I had to pull a few illegal maneuvers for this show. See the Apple QuickTake digital camera that I had been using had officially died (or rather I accidentally killed it with excess voltage) and the new digital camera that I ordered over the net hadn't arrived yet. So I had to buy the camera locally (for a tonnage) and plan to take back the new one when it arrived so I could take pictures at the show. Of course I'd also have to switch a few serial and inventory numbers and such. It was worth it though.
I got to the Hurricane about 15 minutes before Faraquet went on and kinda roamed around the bar aimlessly looking for anyone I knew. Of course my pals are the fashionable late sort and since it was too dark to read The Pitch comfortably, I just sat down alone and busied myself looking like a geek.

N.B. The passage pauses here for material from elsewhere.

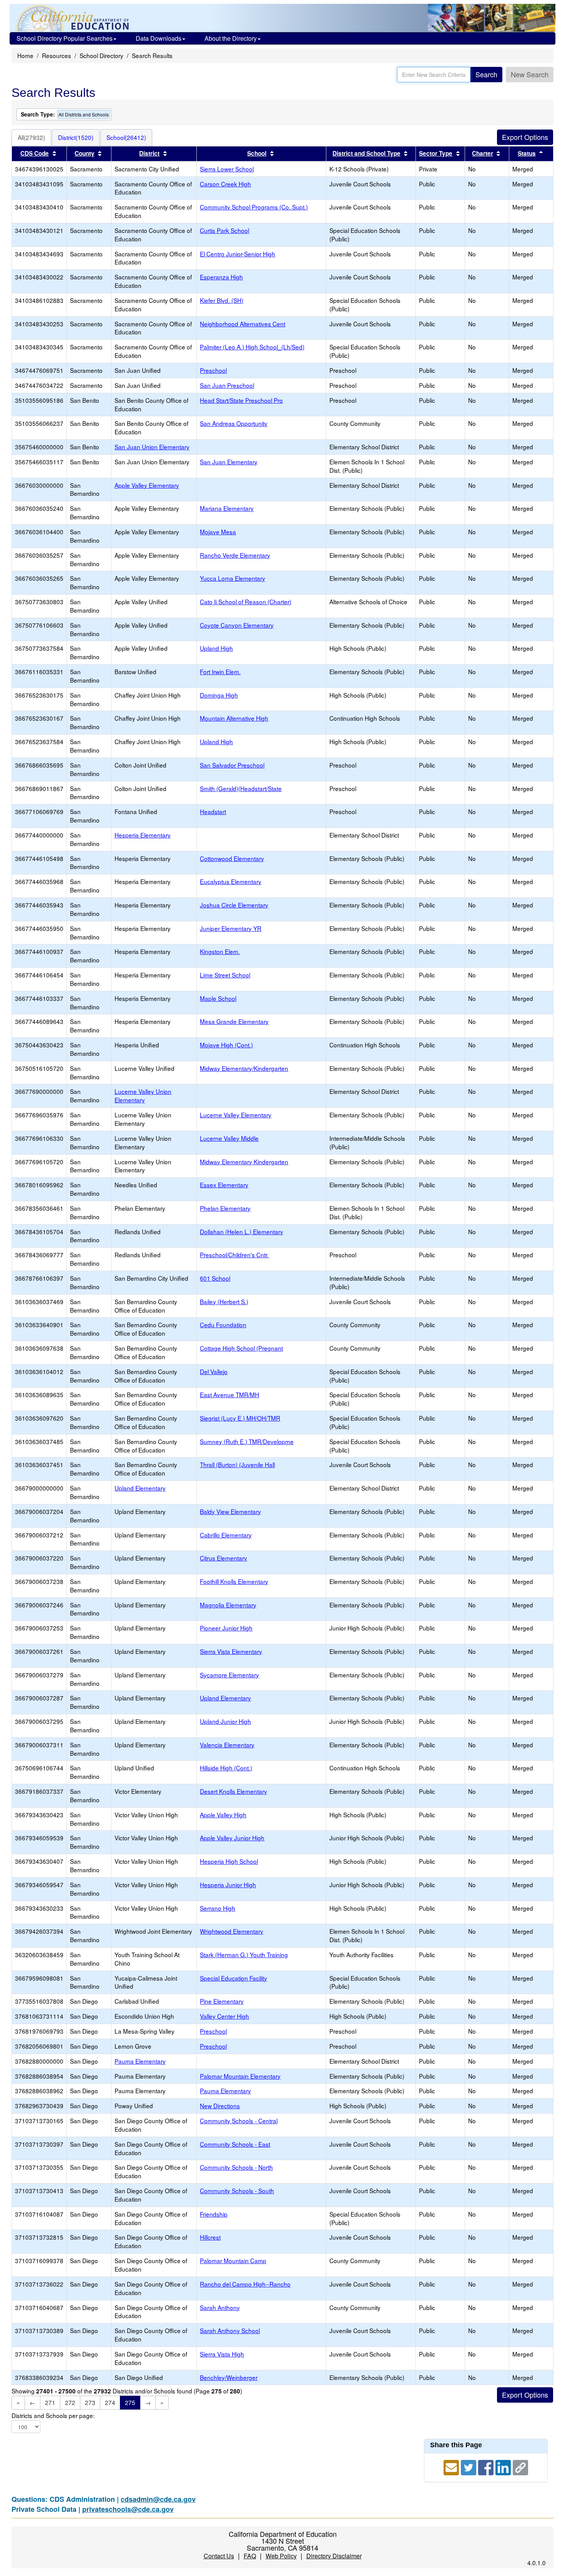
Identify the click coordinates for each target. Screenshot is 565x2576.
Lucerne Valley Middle (229, 1138)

Having only heard the Faraquet split with Akarzo I didn't feel I really had my head around the band. I suspected live they would be so much more than the sounds on that CD and I was right. First off they are a DC indie rock trio, 2/3 of which came from Smart Went Crazy. Occasionally they are use two basses though usually it's guitar/bass/drums the right way. Their songs are winding and very math rock but not in a jerky percussive way, in fact the songs flow very well creating catchy tunes from very unlikely arrangements. The band got a great response from the growing crowd and I began to envy 404 Records for having released that split.
A few friends showed up to help me waste the time before Dirt Nap began. Dirt Nap started off in KC before moving to Chicago and it shows as a Season to Risk and Shiner rock feel really scultps their sound. There were indie rock elements and some nice things done with the quiet parts but really I thought they were pretty dull. After Dirt Nap finished their long set, a friend commented "Shiner looks different tonight.", I'm not sure about that, but it wasn't my cup of herbal tea.
The crowd stuck pretty close to the stage after Dirt Nap in preparation for Burning Airlines. I dropped in the ear plugs because the house music was just WAY TO FUCKING LOUD and staked a claim in front of the stage. Comparison are inevitable between Burning Airlines and Jawbox so I wont pretend otherwise. Jawbox were brilliant, BA are more consistent. Their songs are full of power and grace, they're catchy, warm and comfortable and it all came across live as intimate despite the packed club.
The set seemed fairly short for a headliner. Maybe 45 minutes I suppose before returning for a single song encore of a Cheap Trick tune. J.'s strap slipped during the song and he finished the set kneeling on the floor singing into a bent over microphone. It was a perfect ending to a lovely show.